### WHAT YOU ARE ASKED TO DO
Copy exactly the stretch of data below from the line with "At what coordinates" through the line with "Click the empty", including both of those lines.

### STUDY MATERIAL
*** Begin section ***

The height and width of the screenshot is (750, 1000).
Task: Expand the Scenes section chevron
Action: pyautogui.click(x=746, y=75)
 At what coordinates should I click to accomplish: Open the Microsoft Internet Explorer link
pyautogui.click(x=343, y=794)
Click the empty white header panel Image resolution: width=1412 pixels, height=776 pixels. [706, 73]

*** End section ***
*** Begin section ***

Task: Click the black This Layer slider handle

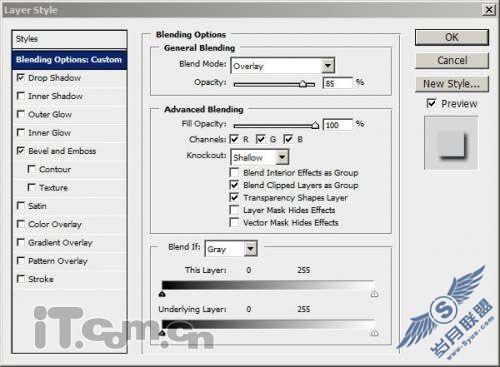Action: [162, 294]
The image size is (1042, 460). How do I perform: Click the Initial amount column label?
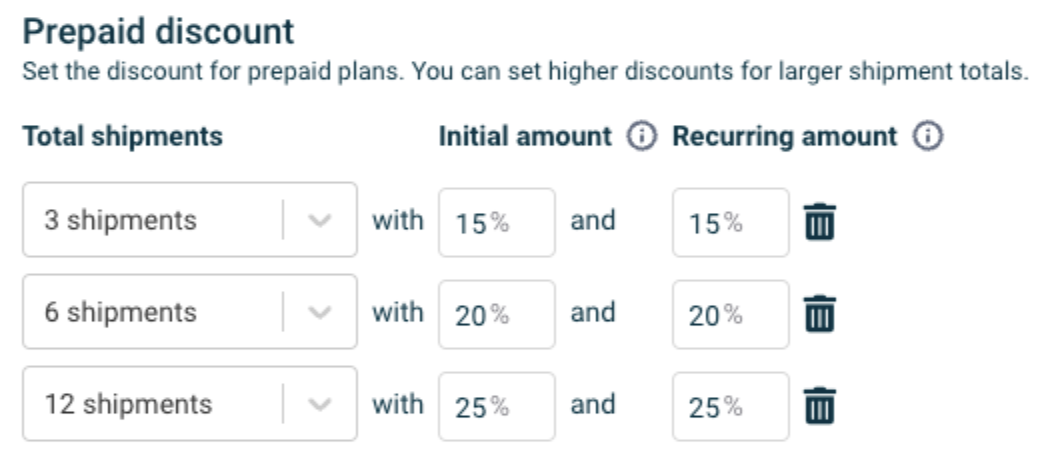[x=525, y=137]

*** End section ***

### RESULT FOR THIS TASK
 At what coordinates should I click to accomplish: Open the Microsoft Internet Explorer link
pyautogui.click(x=343, y=794)
Click the empty white header panel Image resolution: width=1412 pixels, height=776 pixels. [706, 73]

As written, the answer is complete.